Chairman Rupert Stadler said during the recent Paris auto show that the company will have to be faster than competitors in new product localization to maintain its success in China.
Audi will introduce the Q3 compact SUV and A3 compact sedan in China through localization of the entire production chain, ranging from development to sourcing, production and sales, Stadler said.
Audi's plan calls for the Q3 to be made at Sino-German joint venture FAW Volkswagen's plant in the northeastern city of Changchun at the end of 2012.
Local A3 production will begin next year at the joint venture's new factory in Foshan in South China's Guangdong province.

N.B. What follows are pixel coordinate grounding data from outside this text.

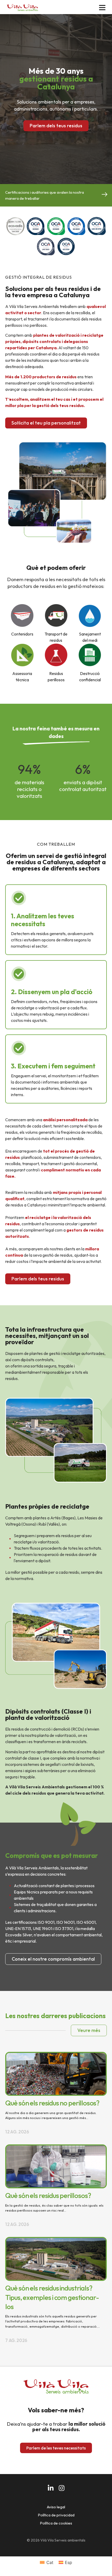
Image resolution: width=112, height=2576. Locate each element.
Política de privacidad (56, 2514)
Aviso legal (56, 2506)
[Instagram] (61, 2488)
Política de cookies (56, 2523)
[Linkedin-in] (50, 2488)
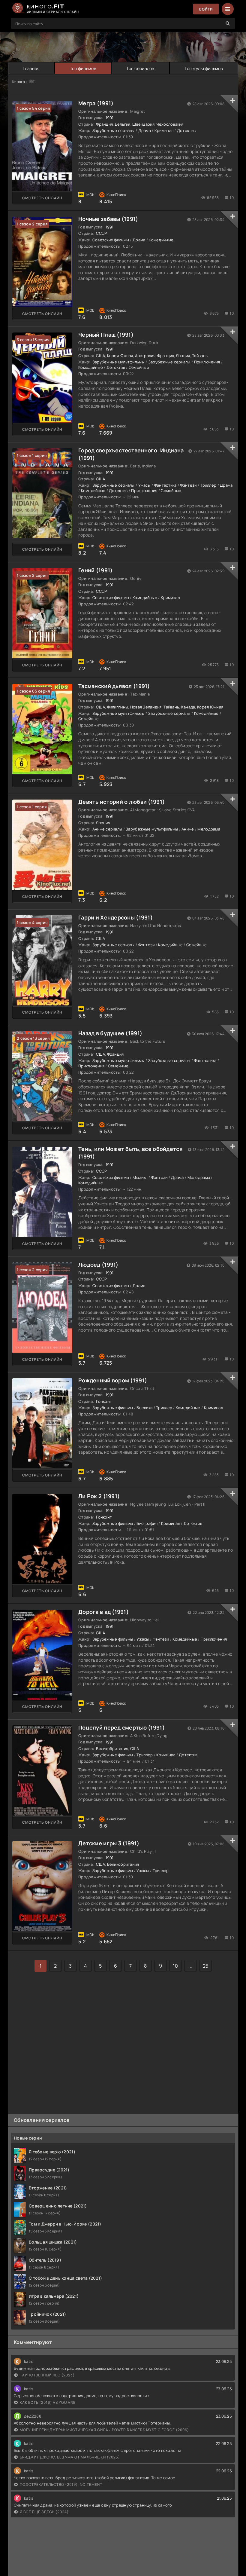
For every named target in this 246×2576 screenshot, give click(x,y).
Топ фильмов (83, 68)
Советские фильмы (110, 240)
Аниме (188, 829)
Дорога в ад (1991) (103, 1611)
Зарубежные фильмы (112, 1407)
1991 (110, 117)
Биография (147, 1523)
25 (205, 1966)
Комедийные (161, 240)
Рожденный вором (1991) (112, 1380)
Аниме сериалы (107, 829)
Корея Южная (120, 355)
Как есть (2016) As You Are (48, 2402)
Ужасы (144, 485)
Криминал (163, 130)
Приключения (207, 362)
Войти (206, 9)
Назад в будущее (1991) (110, 1033)
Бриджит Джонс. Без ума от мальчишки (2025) (70, 2457)
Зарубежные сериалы (113, 130)
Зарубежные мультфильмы (118, 362)
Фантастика (165, 485)
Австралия (145, 355)
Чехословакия (169, 124)
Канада (188, 707)
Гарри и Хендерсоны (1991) (115, 917)
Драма (144, 130)
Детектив (186, 130)
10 (175, 1966)
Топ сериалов (140, 68)
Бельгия (122, 124)
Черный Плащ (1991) (106, 334)
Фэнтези (188, 485)
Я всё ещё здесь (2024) (44, 2511)
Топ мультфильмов (203, 68)
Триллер (208, 485)
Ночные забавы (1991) (108, 218)
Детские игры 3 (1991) (108, 1843)
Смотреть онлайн (42, 197)
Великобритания (112, 1748)
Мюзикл (140, 1177)
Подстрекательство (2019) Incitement (61, 2484)
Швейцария (143, 124)
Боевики (144, 1407)
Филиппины (117, 707)
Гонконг (104, 1401)
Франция (104, 124)
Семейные (139, 367)
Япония (183, 355)
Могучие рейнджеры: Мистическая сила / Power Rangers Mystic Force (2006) (104, 2429)
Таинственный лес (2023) (47, 2375)
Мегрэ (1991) (95, 103)
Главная (31, 68)
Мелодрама (208, 829)
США (100, 355)
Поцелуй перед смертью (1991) (121, 1727)
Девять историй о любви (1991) (121, 801)
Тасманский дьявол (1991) (114, 686)
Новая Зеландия (146, 707)
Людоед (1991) (98, 1264)
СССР (101, 233)
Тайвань (200, 355)
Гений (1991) (95, 570)
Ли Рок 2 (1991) (99, 1496)
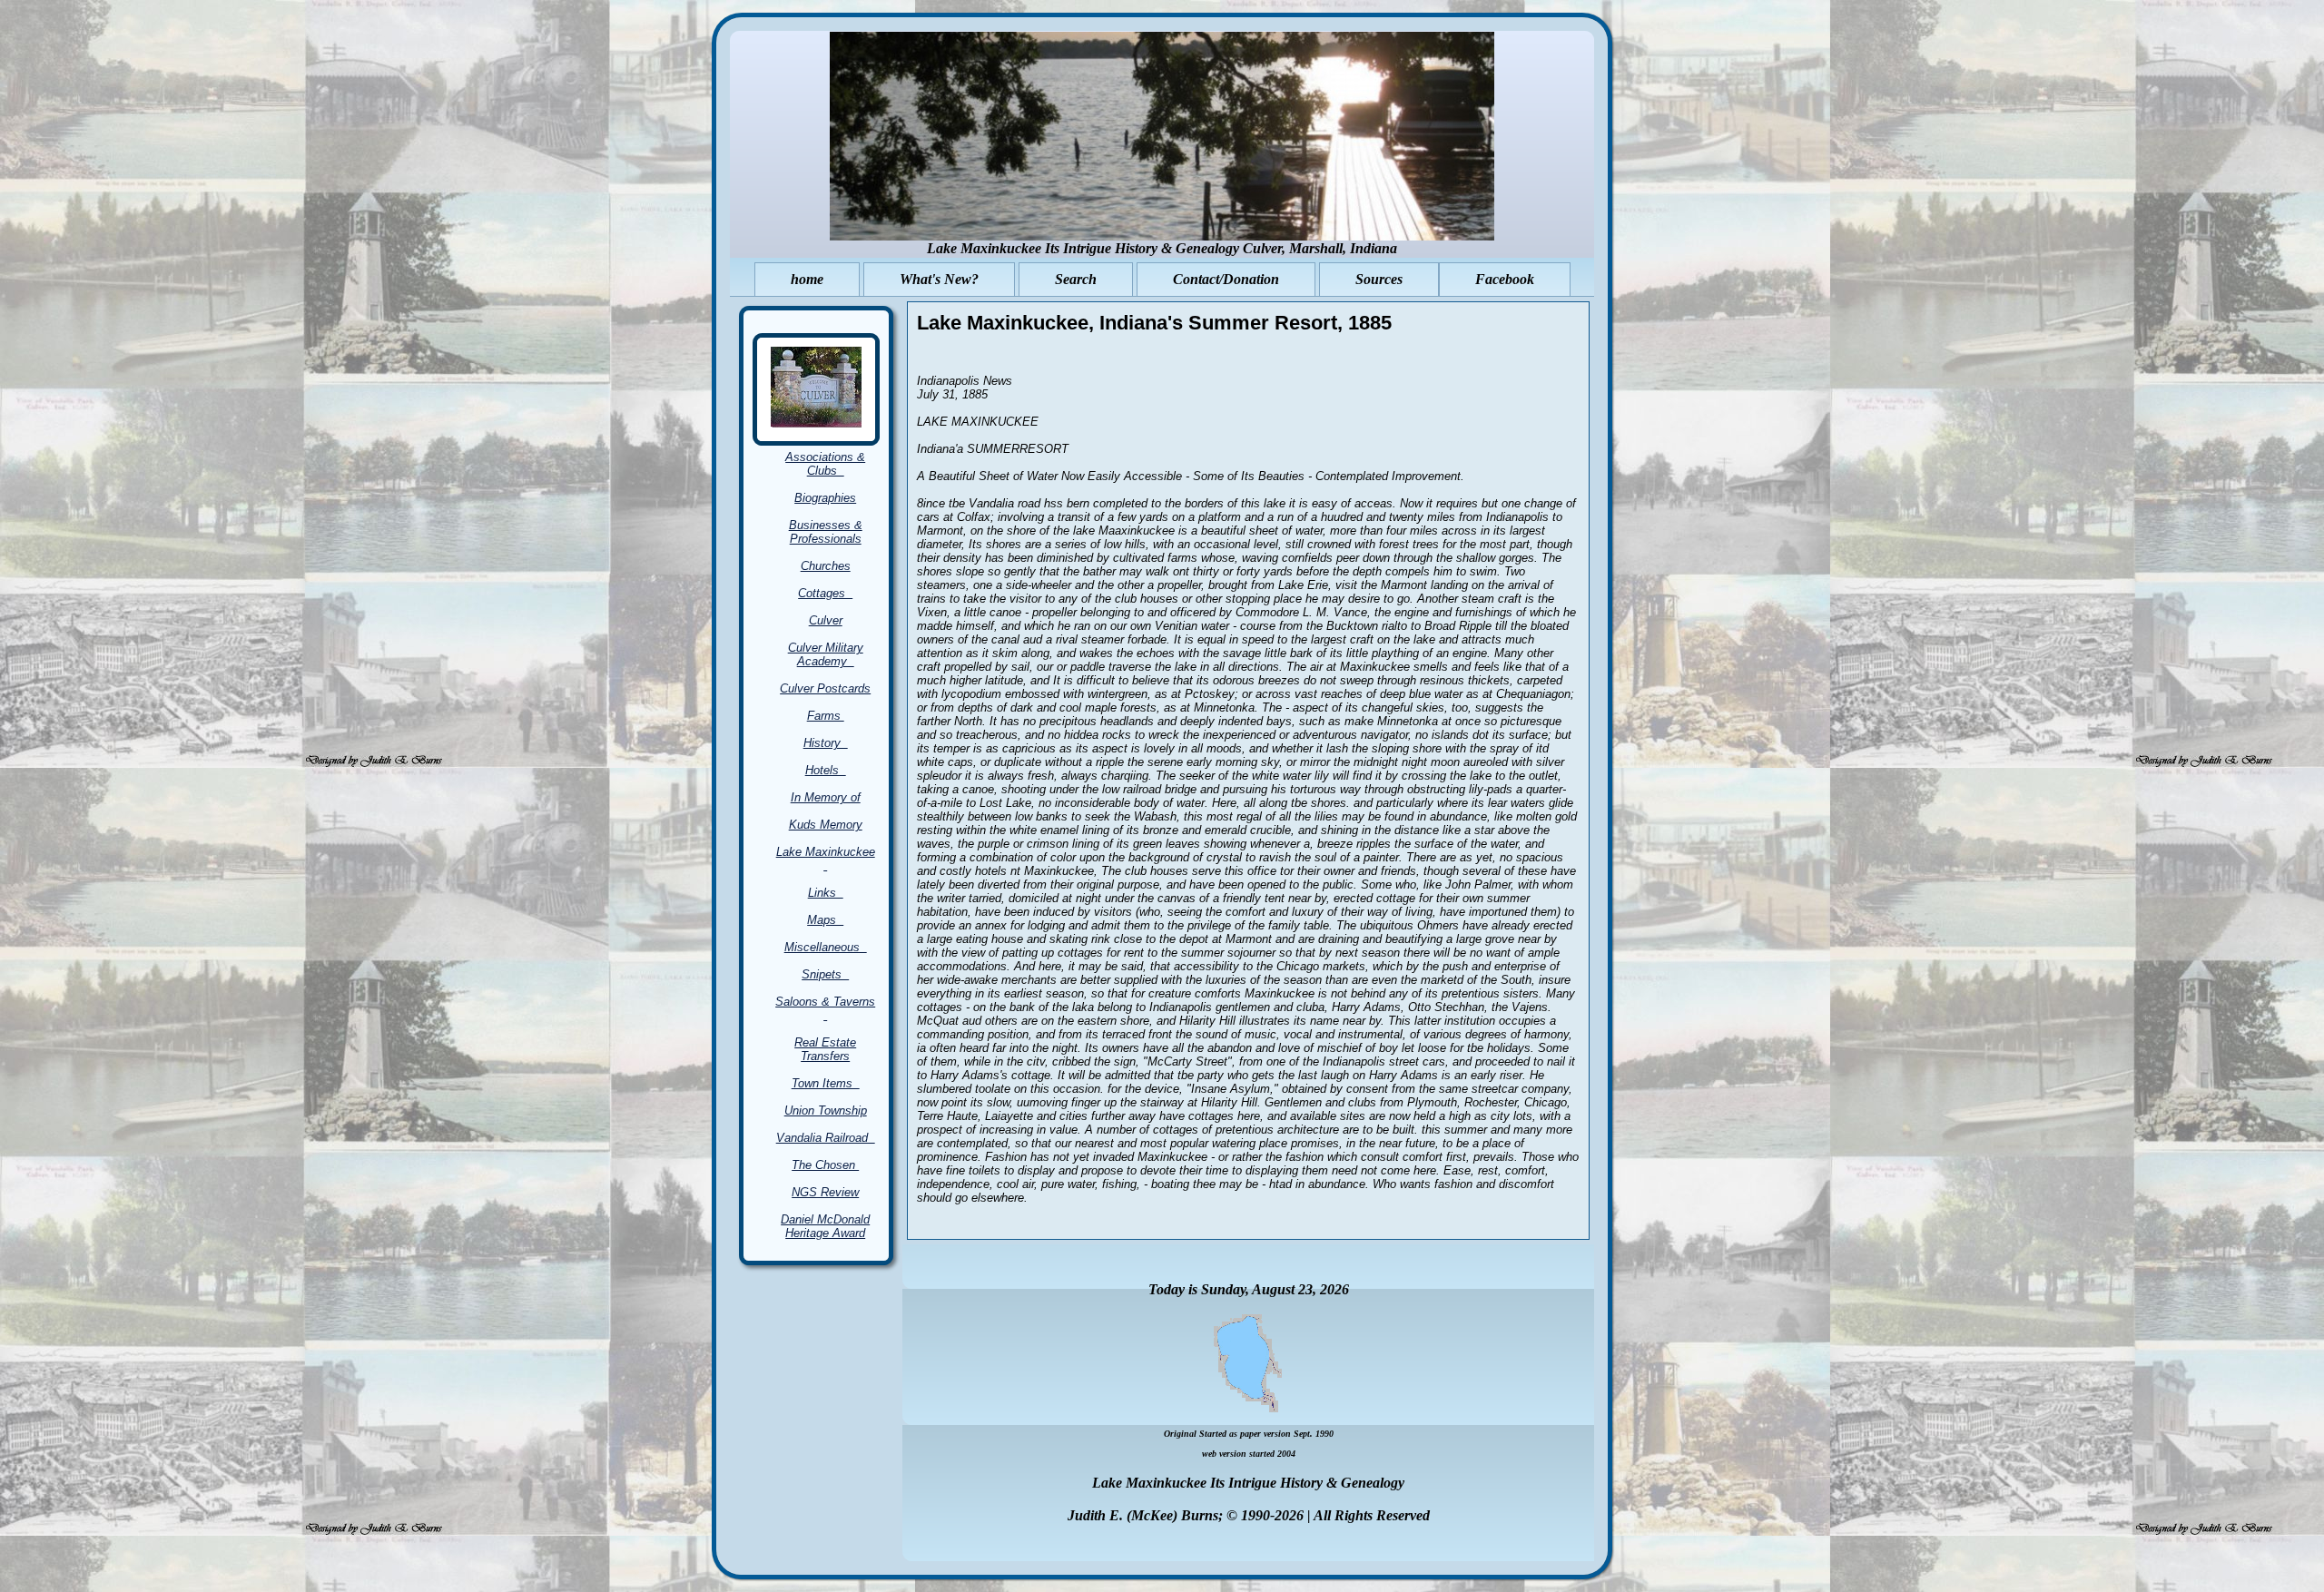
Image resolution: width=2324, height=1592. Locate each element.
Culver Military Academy (825, 654)
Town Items (826, 1083)
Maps (825, 920)
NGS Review (825, 1192)
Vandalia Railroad (825, 1138)
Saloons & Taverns (825, 1008)
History (825, 743)
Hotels (825, 770)
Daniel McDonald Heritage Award (825, 1226)
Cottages (825, 593)
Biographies (825, 498)
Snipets (825, 974)
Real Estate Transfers (825, 1049)
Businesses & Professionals (825, 531)
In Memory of (826, 797)
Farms (825, 715)
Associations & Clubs (825, 463)
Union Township (825, 1110)
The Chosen (825, 1165)
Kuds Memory (825, 824)
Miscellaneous (825, 947)
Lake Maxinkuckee (825, 858)
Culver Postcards (825, 688)
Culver (825, 620)
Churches (826, 566)
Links (825, 892)
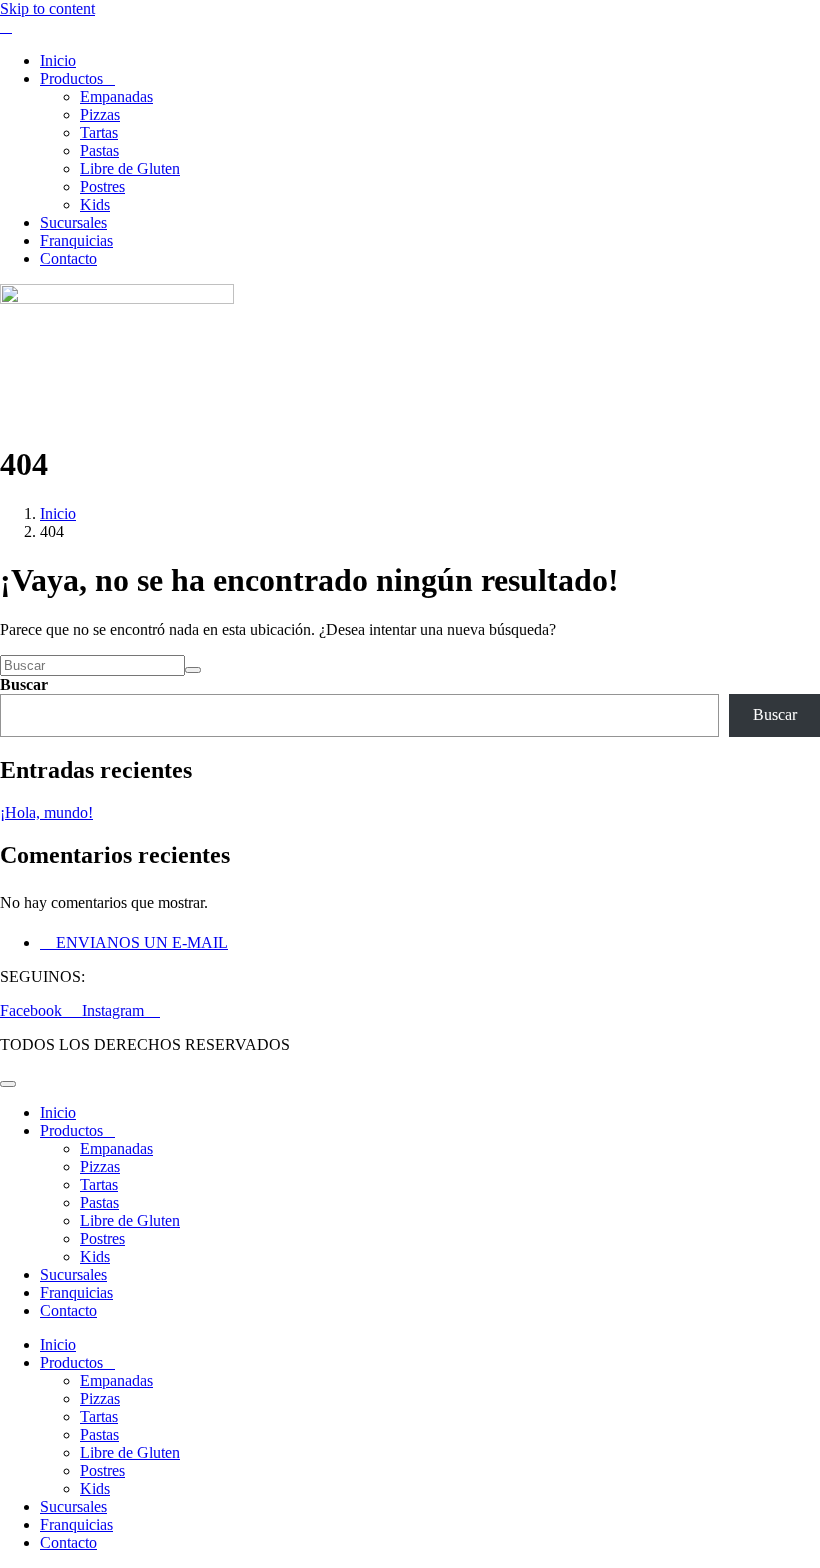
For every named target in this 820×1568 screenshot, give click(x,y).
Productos (71, 78)
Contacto (68, 258)
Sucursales (73, 222)
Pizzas (100, 114)
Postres (102, 186)
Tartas (99, 132)
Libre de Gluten (130, 168)
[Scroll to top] (8, 1084)
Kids (95, 204)
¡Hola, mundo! (46, 812)
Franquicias (76, 240)
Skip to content (47, 8)
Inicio (58, 60)
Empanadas (116, 96)
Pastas (99, 150)
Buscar (24, 684)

"We are also arranging development of future products for the Chinese market together with FAW Volkswagen," Stadler said.
Audi has a 10 percent stake in the joint venture, with its parent Volkswagen Group holding 40 percent and the rest held by Chinese automaker FAW Corp.
He said Audi is studying feasibility of putting an A6 plug-in hybrid sedan on the Chinese market with FAW Volkswagen.
Mainly propelled by locally made models, Audi's China sales surged by 32 percent year-on-year to 294,952 vehicles in the first three quarters of the year.
The number includes a total of 237,149 locally built A6, A4 and Q5 vehicles, a rise of 29.4 percent from the same period last year.
The robust performance maintained China as Audi's biggest single market, accounting for more than a quarter of its global sales in the period.
Sales of Audi's imported models in China soared by 42 percent to 57,803 units in the first nine months, including 13,620 all-new A8 limousine and Q7 large SUV vehicles.
Responding to massive price cuts by competitors in China, Stadler emphasized that Audi "will not be involved in price wars to boost sales".
"Price wars will do harm to our brand value. Customers will be unsatisfied with it," he said.
Mercedes-Benz cut sticker prices in China at the beginning of the year, a move soon followed by BMW.
Stadler attributed price competition to the slowing pace of the market and surplus overall production capacity.
"Our dealerships inventories in China are at a normal level. It will get nowhere to continue to increase their inventories," he said.
In the first nine months, BMW Group's sales in China, including Mini, jumped by 33.5 percent to 237,056 units. China sales of Mercedes-Benz Group, including smart and Maybach, rose by 9 percent to 152,480 units.
Audi announced earlier this year that it planned to double its production capacity to 700,000 units annually by 2015.